→ Explore the material
a - In the passage on drug advertising and free samples, why does the text say people need to know about the risks of certain medicines?
b - Reproduce the section of the passage on drug advertising and free samples that starts at the words "Pharmaceutical advertisements on" and stops after "more health conditions.".

→ Passage provided
▼
Pharmaceutical advertisements on television could leave the watcher nonplussed about what is safe to use especially when confronted by the fine print which admonishes against usage if the prospective consumer is suffering or is likely to be affected by one or more health conditions.
It is usual to read that certain medicines should not be combined with alcohol, or could cause an allergic reaction if mixed with certain other drugs, or can cause drowsiness. People need to know of these risks so as to be able to avoid activities that could cause them harm. Sometimes the only sensible decision might be to not take any of those highly touted over-the-counter drugs, or even those prescribed by a physician. What may be even more worrying is the practice by pharmaceutical conglomerates of making free samples of their products available to the public.
The obvious fact is that most people like freeness, and in low income economies drug samples under this heading are no exception. Of course it is not unusual that the claim would be made that free samples improve patient care, foster appropriate medication use, and help millions of poor patients. All of the foregoing taken in the context that doctors also benefit through their exposure to new treatment options surely makes a convenient argument for the distribution of free samples.
▲
Stored data entries
▼
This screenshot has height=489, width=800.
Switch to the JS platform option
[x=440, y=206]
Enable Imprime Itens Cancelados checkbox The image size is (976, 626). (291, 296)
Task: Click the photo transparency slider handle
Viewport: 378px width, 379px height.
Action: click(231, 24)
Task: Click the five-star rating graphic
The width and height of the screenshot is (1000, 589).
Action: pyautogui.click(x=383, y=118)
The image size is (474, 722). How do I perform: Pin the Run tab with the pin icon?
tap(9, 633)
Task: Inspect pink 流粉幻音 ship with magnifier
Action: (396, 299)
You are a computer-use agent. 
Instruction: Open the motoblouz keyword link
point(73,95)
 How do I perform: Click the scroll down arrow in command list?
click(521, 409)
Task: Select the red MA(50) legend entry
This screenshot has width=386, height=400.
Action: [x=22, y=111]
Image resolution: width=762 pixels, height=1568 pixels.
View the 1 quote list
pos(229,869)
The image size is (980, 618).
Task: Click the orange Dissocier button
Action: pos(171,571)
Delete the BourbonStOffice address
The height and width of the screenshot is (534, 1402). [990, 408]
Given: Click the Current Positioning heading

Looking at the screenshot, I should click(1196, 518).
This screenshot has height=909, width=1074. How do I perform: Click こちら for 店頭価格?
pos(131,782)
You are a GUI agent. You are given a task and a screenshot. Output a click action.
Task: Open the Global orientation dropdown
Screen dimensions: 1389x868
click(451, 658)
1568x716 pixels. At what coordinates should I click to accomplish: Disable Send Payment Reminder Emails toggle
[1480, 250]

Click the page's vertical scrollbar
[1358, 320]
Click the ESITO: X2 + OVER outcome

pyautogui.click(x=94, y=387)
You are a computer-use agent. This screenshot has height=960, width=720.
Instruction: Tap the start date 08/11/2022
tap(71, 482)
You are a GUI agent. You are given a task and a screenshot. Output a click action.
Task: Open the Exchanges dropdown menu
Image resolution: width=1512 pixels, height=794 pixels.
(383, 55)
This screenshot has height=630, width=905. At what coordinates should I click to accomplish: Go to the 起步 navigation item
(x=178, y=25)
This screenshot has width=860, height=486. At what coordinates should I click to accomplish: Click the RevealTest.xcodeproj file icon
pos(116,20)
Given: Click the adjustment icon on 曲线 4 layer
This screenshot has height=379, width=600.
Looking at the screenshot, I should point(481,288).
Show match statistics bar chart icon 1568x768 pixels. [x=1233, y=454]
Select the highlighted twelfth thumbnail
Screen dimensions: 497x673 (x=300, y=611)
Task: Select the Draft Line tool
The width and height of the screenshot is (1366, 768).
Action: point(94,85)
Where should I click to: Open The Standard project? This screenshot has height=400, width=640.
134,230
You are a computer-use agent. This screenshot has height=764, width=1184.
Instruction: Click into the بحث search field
▲
→ Solutions to the tasks
a - People need to know these risks so they can avoid activities that could cause them harm. The risks include medicines that should not be combined with alcohol, that could cause an allergic reaction when mixed with certain other drugs, or that can cause drowsiness.

b -
Pharmaceutical advertisements on television could leave the watcher nonplussed about what is safe to use especially when confronted by the fine print which admonishes against usage if the prospective consumer is suffering or is likely to be affected by one or more health conditions.